March 14 is celebrated as Pi Day because the date, when written as 3/14, matches the start of the decimal expansion 3.14159… of the most famous mathematical constant.
By itself, pi is simply a number, one among countless others between 3 and 4. What makes it famous is that it’s built into every circle you see – circumference equals pi times diameter – not to mention a range of other, unrelated contexts in nature, from the bell curve distribution to general relativity.
The true reason to celebrate Pi Day is that mathematics, which is a purely abstract subject, turns out to describe our universe so well. My book “The Big Bang of Numbers” explores how remarkably hardwired into our reality math is. Perhaps the most striking evidence comes from mathematical constants: those rare numbers, including pi, that break out of the pack by appearing so frequently – and often, unexpectedly – in natural phenomena and related equations, that mathematicians like me exalt them with special names and symbols.

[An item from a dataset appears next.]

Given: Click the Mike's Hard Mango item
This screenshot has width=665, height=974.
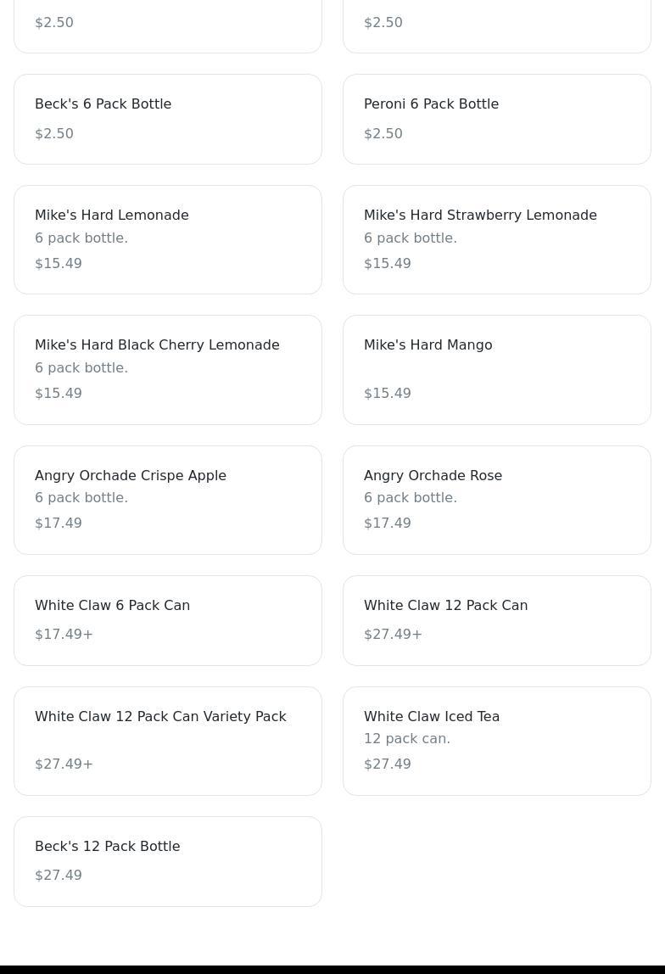Looking at the screenshot, I should tap(497, 370).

So, what other mathematical constants are worth celebrating? Here are my proposals to start filling out the rest of the calendar.
The Golden Ratio
For January, I nominate the Golden Ratio, phi. Two quantities are said to be in this ratio if dividing the larger by the smaller quantity gives the same answer as dividing the sum of the two quantities by the larger quantity. Phi equals 1.618…, and since there’s no Jan. 61, we could celebrate it on Jan. 6.
First calculated by Euclid, this ratio was popularized by Italian mathematician Luca Pacioli, who wrote a book in 1509 extravagantly extolling its aesthetic properties. Supposedly, Leonardo da Vinci, who drew 60 drawings for this book, incorporated it into the dimensions of Mona Lisa’s features, a choice some claim is responsible for her beauty.
The first inkling that phi occurs in nature came from another Italian, Fibonacci, while studying how rabbits multiply. A common reproductive assumption was that each pair of rabbits begets another pair every month. Start with a single rabbit pair, and successive populations will then follow the sequence 1, 2, 4, 8, 16, 32, 64, 128, 256 and so on – that is, get multiplied by a monthly “growth ratio” of 2.
What Fibonacci observed, though, was that rabbits spent the first cycle reaching sexual maturity and only began reproducing after that. A single pair now gives the new, slower progression 1, 1, 2, 3, 5, 8, 13, 21, 34… instead. This is the famous sequence named after Fibonacci; notice that each population turns out to be the sum of its two predecessors.